O Código de Defesa do Consumidor (CDC) veta a exigência de consumação mínima em barracas de praia, classificando a prática como venda casada. Embora seja permitida a cobrança pelo aluguel de mesas, cadeiras e guarda-sóis, a regra segue as normas estabelecidas por cada prefeitura.
Segundo o artigo 39 do CDC, “é vedado ao fornecedor condicionar o fornecimento de produto ou de serviço ao fornecimento de outro produto ou serviço, bem como, sem justa causa, a limites quantitativos”. Exigir consumação mínima se enquadra justamente nessa proibição.
O tema ganhou repercussão após um caso registrado em Porto de Galinhas, Pernambuco, no fim do ano passado, quando um casal de Mato Grosso foi agredido ao discordar do valor cobrado por uma barraca de praia.
No litoral paulista, locais como Ubatuba registram situações recorrentes: banhistas são abordados antes mesmo de chegar à areia e informados sobre uma taxa de consumação mínima que varia entre R$ 130 e R$ 200 para um casal. O pagamento é exigido antes que o cliente se instale, muitas vezes com máquinas de cartão em punho.
A medida também vem sendo adotada em municípios da Bahia. Em Maraú, no baixo sul do estado, a Prefeitura publicou, no Diário Oficial de 13 de janeiro de 2026, decreto proibindo a cobrança de consumação mínima para uso de estruturas de barracas de praia.

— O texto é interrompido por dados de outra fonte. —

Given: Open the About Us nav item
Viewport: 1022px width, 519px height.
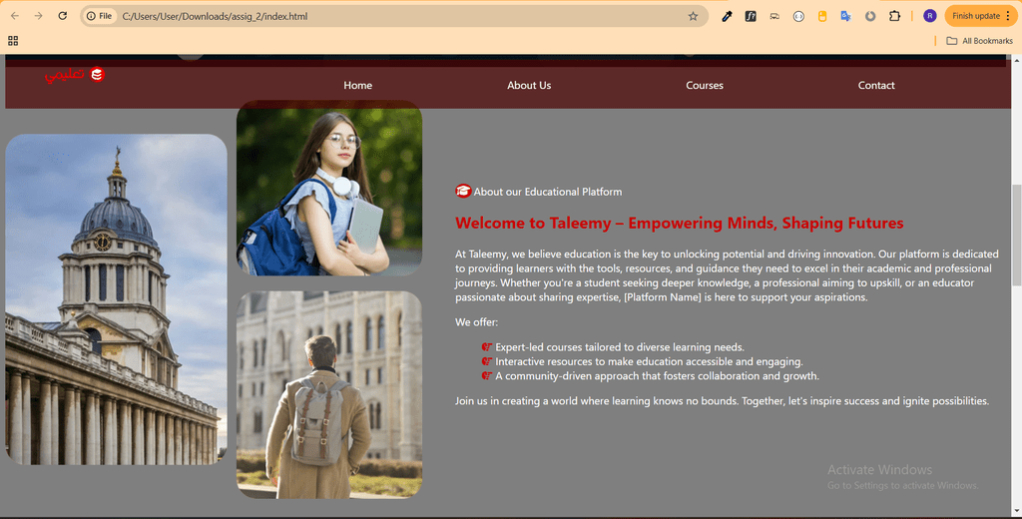Looking at the screenshot, I should [x=529, y=86].
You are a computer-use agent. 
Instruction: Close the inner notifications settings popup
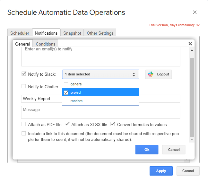(x=190, y=44)
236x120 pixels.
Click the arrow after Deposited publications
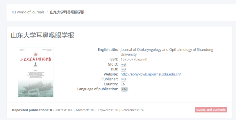(53, 110)
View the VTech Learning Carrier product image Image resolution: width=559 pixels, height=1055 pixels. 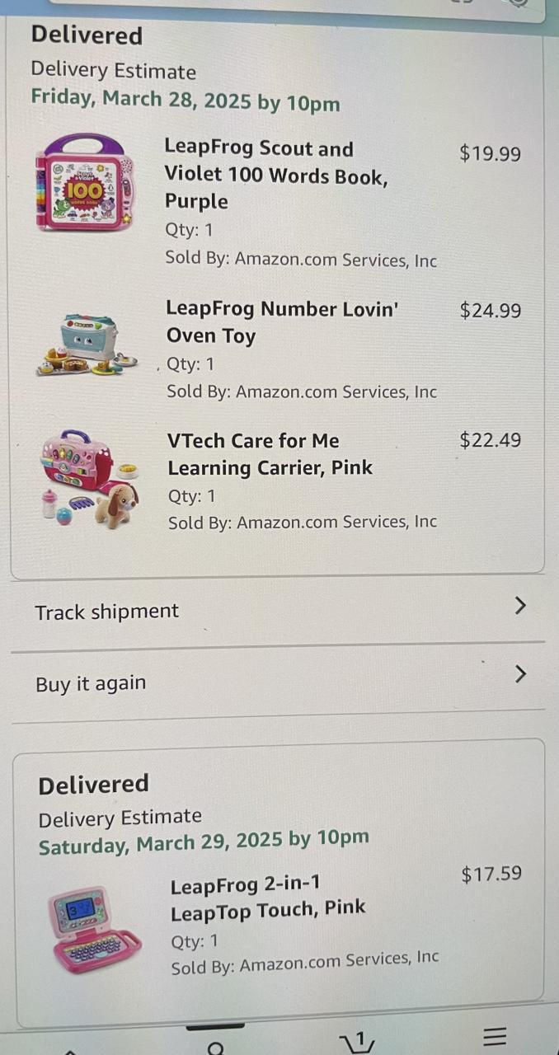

Em Itacaré, as praias de Resende, Itacarezinho, Ribeira e Jeribucaçu também passaram a ter a proibição oficializada, impedindo a exigência de consumação mínima para mesas, cadeiras e guarda-sóis em barracas, quiosques e estabelecimentos na faixa de areia.
Com a decisão, os consumidores podem aproveitar a praia sem a obrigação de gastar valores mínimos, ficando a critério apenas o aluguel de equipamentos disponibilizados pelas barracas.